Remember that you must call model.eval() to set dropout and batch normalization layers to evaluation mode before running inference.

https://pytorch.org/tutorials/beginner/saving_loading_models.html#saving-and-loading-models

loaded_model.eval();

Test dataset

test_files = list(test_path.iterdir())
print(test_files)
[Path('photos/test/archipielago-los-roques-078.jpg'), Path('photos/test/archipielago-los-roques-313.jpg'), Path('photos/test/cantv-mata-palo-350.jpg'), Path('photos/test/CIMG8119.jpg'), Path('photos/test/DSC00191.jpg'), Path('photos/test/DSC01399.jpg'), Path('photos/test/DSC01537.jpg'), Path('photos/test/DSC01628.jpg'), Path('photos/test/DSC01657.jpg'), Path('photos/test/DSC01723.jpg'), Path('photos/test/DSC01734.jpg'), Path('photos/test/DSC01955.jpg'), Path('photos/test/DSC01956.jpg'), Path('photos/test/DSC04892.jpg'), Path('photos/test/DSC05105.jpg'), Path('photos/test/DSC05130.jpg'), Path('photos/test/DSC09446.jpg'), Path('photos/test/DSC09524.jpg'), Path('photos/test/DSC09685.jpg'), Path('photos/test/DSC09908.jpg')]
show_images([item_tfms[0](Image.open(f)) for f in test_files], imsize=2.5)

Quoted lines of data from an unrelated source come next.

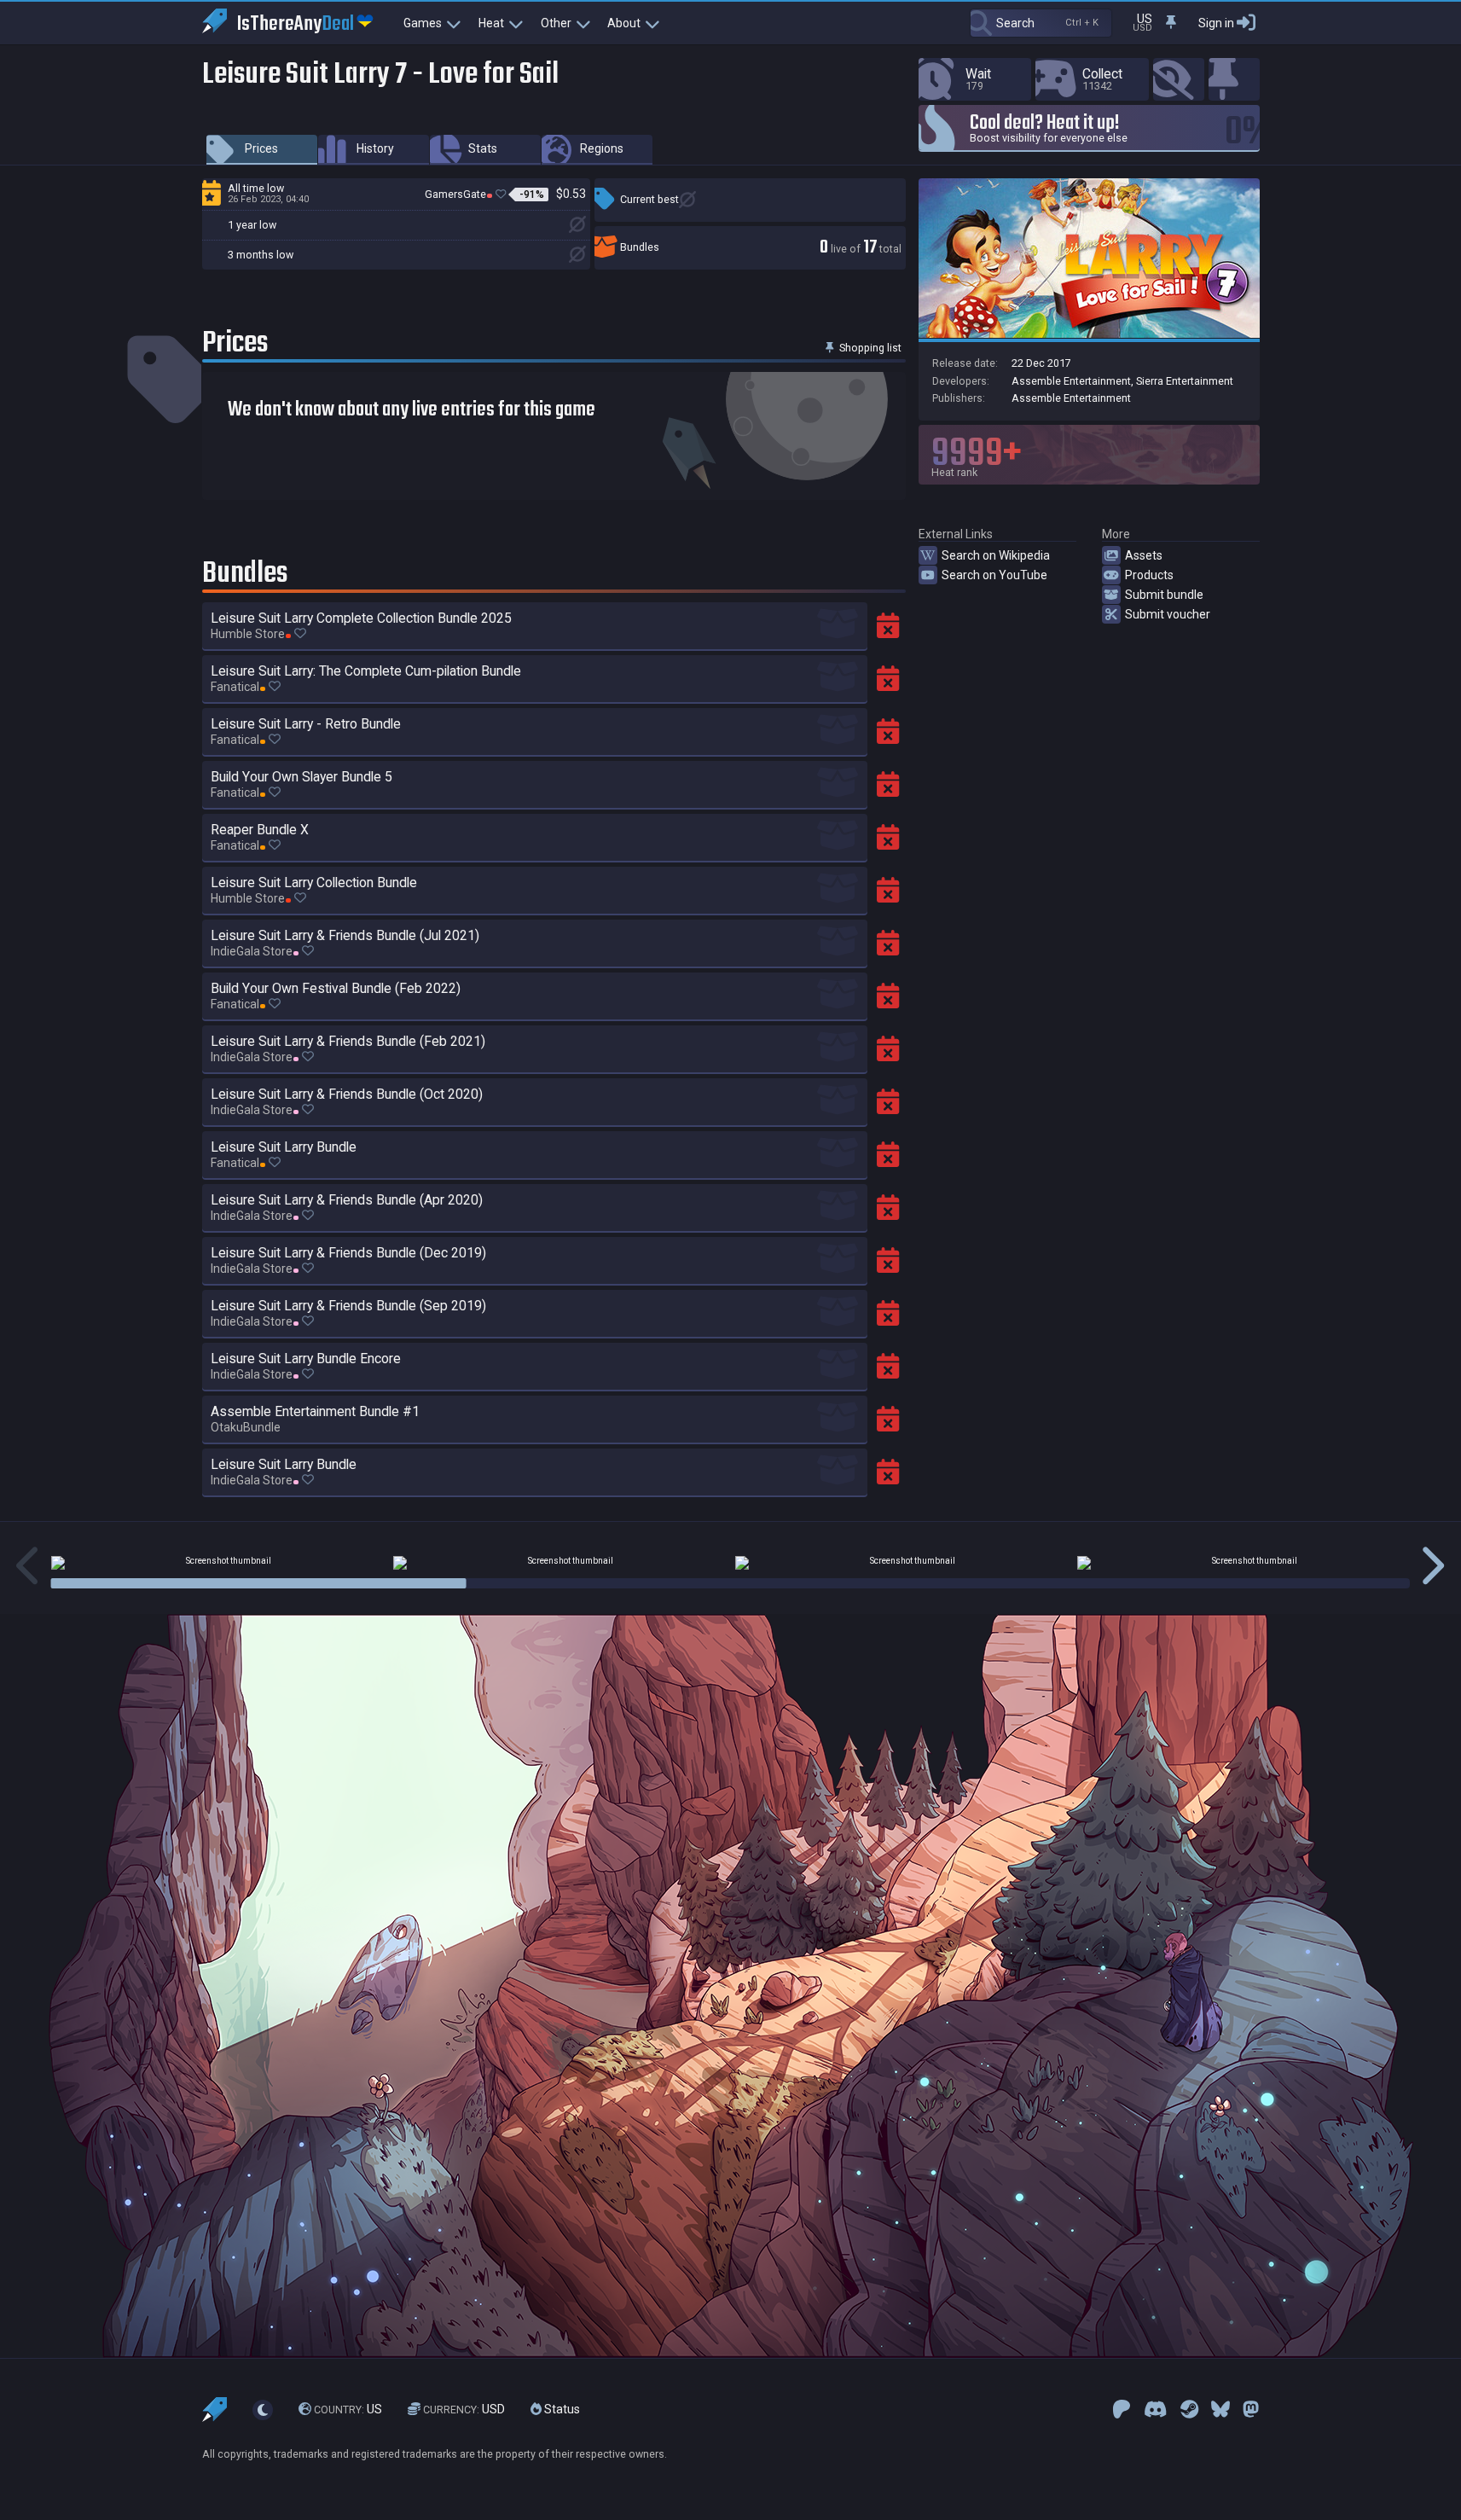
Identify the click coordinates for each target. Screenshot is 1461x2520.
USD (464, 2409)
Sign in (1216, 23)
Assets (1143, 555)
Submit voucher (1167, 614)
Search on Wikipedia (996, 555)
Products (1149, 575)
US (348, 2409)
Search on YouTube (994, 575)
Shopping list (869, 347)
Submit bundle (1164, 594)
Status (561, 2409)
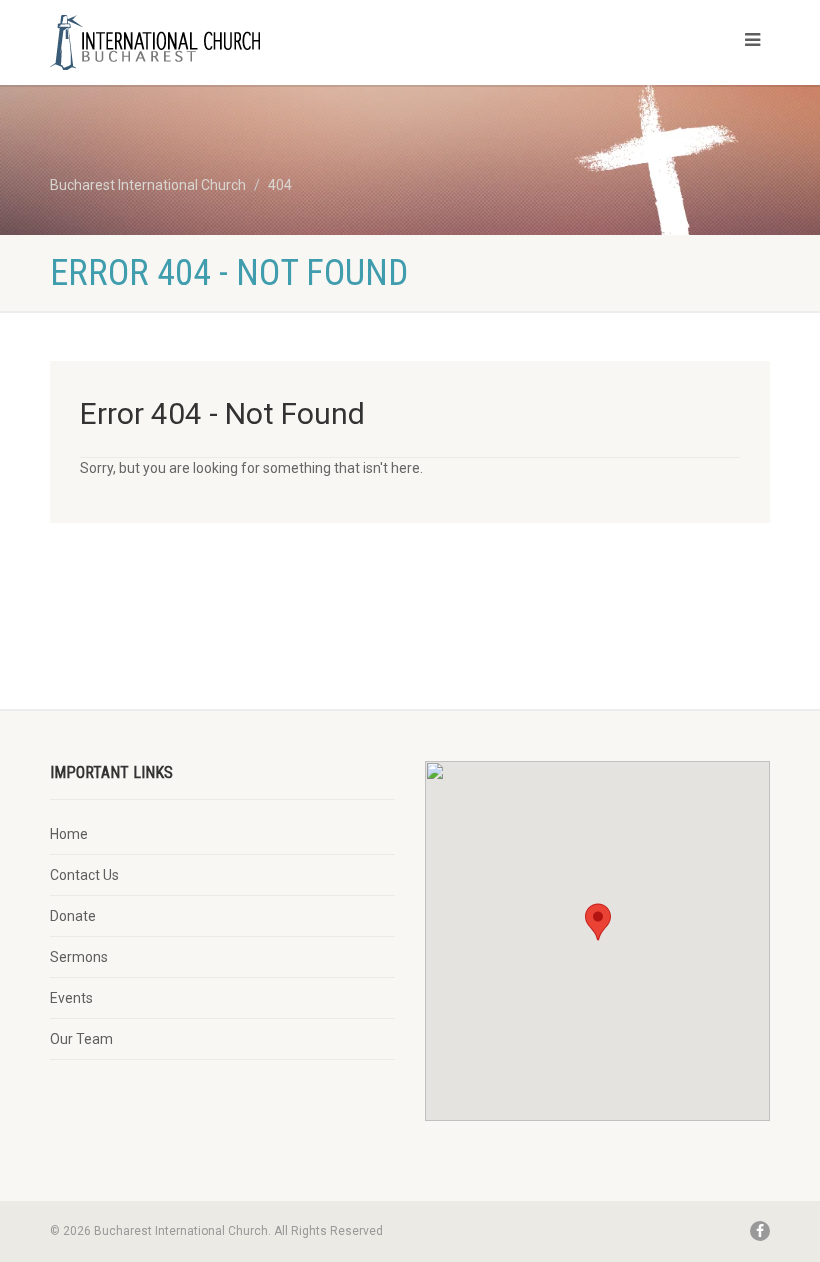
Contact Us (84, 875)
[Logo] (222, 43)
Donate (73, 916)
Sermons (79, 957)
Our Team (81, 1039)
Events (71, 998)
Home (69, 834)
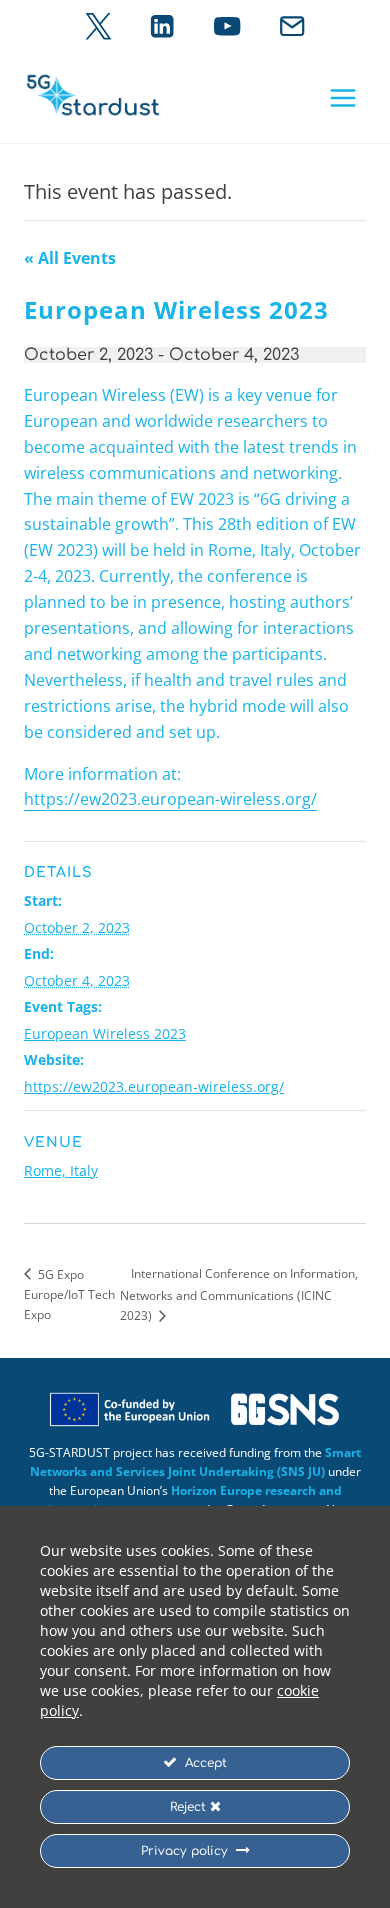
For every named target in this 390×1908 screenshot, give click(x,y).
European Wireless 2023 (105, 1033)
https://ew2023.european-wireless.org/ (170, 799)
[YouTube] (227, 26)
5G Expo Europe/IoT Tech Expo (69, 1295)
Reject (190, 1807)
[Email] (292, 26)
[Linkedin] (162, 26)
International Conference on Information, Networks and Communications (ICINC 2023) (239, 1294)
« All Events (70, 258)
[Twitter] (98, 26)
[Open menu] (342, 97)
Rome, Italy (61, 1170)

to_tensor = tvtfms.ToTensor()

def get_predictions(im_files:list, model:"torchvision.models"):
    tensor_images = []
    for file in im_files:
        tensor_images.append(item_tfms(to_tensor(Image.open(file)).cuda()))
        
    return model(torch.stack(tensor_images)).argmax(1)

print([int_to_label[pred.item()] for pred in get_predictions(test_files, loaded_model)])
['grounding_bar', 'ladder', 'light', 'platform', 'base_plate', 'light', 'platform', 'grounding_bar', 'base_plate', 'base_plate', 'ladder', 'light', 'lightning_rod', 'ladder', 'identification', 'ladder', 'lightning_rod', 'ladder', 'light', 'identification']

Almost all the images in the test set are predicted correctly. Thats ok for the purpuse of this post. But as said before, probably the approach would be to do a multi-label classification.

Conclusions

  • It was great to being able to train with more than 90% accuracy using PyTorch and miniai, starting with a pretrained resnet18 model.
  • We implemented Confusion Matrix and Plot Top Losses from scratch, techniques available in fastai’s Classification Interpretation.
  • We also did batch inference in the GPU.